### Exercise brief
What you write should be an exact copy of the material, from its first line through the line containing "This screenshot has height=357, width=476.".
Supplied information: Begin
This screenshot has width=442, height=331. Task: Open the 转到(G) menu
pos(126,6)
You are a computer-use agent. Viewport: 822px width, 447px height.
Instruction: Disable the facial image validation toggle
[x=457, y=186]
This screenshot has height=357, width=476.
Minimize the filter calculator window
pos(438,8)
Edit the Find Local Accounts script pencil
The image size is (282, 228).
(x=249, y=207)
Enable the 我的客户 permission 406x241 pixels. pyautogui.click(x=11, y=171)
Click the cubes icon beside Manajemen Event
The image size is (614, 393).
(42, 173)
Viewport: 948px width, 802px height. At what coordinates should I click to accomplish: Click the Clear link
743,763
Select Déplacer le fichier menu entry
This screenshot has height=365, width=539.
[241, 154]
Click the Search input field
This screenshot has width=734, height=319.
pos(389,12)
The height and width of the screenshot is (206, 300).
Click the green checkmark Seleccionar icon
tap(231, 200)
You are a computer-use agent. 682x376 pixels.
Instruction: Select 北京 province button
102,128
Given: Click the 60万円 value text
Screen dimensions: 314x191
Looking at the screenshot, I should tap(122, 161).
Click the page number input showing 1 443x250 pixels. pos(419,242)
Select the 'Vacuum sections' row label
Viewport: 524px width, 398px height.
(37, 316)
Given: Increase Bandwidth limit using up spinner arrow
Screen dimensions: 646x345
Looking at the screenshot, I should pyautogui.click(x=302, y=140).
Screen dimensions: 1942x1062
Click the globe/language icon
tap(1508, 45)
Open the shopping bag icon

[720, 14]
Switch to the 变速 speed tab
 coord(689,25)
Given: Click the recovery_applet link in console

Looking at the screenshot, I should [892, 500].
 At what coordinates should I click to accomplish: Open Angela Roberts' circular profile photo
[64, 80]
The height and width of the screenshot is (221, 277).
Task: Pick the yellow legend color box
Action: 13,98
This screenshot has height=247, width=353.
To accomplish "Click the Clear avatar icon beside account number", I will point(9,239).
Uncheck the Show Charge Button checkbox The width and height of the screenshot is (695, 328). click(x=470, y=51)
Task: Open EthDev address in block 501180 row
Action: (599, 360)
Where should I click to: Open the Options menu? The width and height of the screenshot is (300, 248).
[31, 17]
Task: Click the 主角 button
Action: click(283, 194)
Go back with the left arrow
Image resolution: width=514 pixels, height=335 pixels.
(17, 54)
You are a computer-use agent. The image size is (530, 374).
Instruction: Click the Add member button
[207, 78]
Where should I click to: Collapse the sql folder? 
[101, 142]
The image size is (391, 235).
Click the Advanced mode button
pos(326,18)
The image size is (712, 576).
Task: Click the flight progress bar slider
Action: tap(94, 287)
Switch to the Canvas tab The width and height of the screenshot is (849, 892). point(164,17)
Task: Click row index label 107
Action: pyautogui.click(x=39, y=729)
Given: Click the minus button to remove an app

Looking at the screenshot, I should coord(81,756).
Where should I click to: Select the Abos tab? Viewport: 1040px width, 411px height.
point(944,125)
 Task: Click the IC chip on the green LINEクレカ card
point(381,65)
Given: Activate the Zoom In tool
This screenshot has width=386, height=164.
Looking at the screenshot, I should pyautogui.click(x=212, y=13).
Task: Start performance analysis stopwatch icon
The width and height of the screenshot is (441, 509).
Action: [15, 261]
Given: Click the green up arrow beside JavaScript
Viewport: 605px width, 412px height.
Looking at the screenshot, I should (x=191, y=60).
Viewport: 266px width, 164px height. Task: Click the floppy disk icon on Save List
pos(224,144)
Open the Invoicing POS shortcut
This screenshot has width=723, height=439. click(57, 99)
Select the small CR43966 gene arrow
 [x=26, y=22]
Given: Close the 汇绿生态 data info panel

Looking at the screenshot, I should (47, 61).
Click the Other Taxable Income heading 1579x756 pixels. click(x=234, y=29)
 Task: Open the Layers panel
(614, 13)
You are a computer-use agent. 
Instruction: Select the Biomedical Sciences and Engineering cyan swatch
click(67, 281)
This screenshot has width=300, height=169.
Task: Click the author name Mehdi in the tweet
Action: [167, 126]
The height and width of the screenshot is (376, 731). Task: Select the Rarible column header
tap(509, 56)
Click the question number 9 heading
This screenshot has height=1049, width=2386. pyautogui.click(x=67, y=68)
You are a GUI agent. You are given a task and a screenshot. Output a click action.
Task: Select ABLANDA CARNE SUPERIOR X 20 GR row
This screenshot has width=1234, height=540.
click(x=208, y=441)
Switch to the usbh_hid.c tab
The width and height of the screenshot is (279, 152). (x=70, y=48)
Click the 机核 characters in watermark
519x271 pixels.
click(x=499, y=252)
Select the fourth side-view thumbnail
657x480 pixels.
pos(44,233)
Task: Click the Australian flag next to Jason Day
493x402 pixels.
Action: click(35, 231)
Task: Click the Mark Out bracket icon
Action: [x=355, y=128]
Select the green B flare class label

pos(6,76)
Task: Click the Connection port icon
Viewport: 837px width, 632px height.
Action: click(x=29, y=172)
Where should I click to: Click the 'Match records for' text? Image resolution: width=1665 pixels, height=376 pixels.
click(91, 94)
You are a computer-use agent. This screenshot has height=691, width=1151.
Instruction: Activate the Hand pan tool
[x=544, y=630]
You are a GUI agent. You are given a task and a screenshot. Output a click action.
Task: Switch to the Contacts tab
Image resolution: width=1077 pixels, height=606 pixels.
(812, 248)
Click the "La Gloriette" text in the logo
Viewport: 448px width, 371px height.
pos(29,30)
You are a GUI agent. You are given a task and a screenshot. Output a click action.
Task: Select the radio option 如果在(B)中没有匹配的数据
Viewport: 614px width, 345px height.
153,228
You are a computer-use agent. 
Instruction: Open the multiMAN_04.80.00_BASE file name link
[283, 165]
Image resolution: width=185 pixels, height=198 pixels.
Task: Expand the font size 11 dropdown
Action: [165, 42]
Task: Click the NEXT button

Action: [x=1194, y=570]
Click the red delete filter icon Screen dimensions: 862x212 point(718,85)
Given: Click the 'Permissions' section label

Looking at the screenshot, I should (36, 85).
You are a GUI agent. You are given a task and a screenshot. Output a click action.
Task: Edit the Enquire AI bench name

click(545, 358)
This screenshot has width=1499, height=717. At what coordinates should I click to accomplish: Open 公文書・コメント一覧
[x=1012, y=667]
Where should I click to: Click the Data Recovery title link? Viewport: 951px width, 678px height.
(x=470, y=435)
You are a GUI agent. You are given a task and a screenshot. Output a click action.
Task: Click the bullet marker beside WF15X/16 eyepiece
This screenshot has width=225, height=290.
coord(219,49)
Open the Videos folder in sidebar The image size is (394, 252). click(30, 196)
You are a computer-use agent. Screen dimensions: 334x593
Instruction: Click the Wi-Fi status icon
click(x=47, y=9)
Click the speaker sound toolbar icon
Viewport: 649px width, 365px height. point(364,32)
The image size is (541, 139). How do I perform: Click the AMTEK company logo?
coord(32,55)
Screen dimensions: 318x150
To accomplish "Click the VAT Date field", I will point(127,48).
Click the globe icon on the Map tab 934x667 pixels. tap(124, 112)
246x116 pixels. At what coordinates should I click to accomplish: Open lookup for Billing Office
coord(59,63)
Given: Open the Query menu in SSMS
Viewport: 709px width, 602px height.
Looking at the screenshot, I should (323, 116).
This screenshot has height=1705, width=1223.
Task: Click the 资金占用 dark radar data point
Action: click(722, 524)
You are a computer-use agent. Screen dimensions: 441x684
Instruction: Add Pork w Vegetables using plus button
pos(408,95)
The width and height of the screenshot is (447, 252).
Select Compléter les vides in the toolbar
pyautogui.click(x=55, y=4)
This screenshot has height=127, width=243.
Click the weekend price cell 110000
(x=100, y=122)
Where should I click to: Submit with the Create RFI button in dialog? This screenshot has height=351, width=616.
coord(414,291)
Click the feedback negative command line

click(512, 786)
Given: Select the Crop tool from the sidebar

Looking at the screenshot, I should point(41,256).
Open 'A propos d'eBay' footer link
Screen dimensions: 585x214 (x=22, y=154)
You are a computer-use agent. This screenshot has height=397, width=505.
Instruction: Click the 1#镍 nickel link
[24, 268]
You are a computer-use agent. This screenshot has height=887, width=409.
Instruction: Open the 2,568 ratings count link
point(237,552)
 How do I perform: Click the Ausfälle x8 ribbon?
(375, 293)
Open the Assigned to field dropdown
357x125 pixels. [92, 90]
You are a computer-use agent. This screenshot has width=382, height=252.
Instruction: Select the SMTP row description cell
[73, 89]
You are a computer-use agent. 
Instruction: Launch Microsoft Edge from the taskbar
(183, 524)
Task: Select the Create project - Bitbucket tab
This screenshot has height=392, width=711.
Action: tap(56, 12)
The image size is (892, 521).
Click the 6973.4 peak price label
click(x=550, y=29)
Supplied information: End
### Result below
This screenshot has width=442, height=331. Task: Open the 转到(G) menu
pos(126,6)
You are a computer-use agent. Viewport: 822px width, 447px height.
Instruction: Disable the facial image validation toggle
[x=457, y=186]
This screenshot has height=357, width=476.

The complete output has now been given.